_Work instruction_
Look through the data below. Show each line where the string "settings" occurs.

(Collected data entries)

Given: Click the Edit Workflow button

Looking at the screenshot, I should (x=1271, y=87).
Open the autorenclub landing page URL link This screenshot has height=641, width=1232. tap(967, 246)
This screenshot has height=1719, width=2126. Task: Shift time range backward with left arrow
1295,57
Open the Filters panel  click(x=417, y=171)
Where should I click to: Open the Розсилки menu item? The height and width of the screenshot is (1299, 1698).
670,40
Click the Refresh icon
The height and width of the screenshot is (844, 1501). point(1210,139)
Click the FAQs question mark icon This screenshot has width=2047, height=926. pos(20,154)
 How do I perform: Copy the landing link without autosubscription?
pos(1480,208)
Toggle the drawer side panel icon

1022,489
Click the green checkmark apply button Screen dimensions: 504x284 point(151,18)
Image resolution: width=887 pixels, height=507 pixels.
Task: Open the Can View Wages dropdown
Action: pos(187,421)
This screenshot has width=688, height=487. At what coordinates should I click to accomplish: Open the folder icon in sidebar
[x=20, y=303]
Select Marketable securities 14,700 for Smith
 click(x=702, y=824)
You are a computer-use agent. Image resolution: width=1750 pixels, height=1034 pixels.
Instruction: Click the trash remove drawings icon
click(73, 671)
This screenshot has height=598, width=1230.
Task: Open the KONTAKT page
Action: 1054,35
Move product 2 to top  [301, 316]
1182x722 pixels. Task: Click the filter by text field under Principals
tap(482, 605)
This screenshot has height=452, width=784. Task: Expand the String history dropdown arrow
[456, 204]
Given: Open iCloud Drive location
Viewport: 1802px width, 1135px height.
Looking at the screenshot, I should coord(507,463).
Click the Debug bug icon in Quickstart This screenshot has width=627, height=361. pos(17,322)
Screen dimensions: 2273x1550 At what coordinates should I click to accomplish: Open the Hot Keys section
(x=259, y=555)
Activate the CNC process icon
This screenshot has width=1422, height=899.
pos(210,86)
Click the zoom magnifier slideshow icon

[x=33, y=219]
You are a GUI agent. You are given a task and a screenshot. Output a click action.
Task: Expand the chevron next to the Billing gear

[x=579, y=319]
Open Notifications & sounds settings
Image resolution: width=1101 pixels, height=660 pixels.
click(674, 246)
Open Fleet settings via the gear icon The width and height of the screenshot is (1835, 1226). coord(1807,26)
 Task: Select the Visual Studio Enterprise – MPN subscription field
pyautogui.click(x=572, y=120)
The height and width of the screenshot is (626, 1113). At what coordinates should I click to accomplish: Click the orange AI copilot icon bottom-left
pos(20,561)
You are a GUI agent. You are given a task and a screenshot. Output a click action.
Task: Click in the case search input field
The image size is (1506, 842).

_Output for this exercise_
Open Notifications & sounds settings
Open Fleet settings via the gear icon The width and height of the screenshot is (1835, 1226). coord(1807,26)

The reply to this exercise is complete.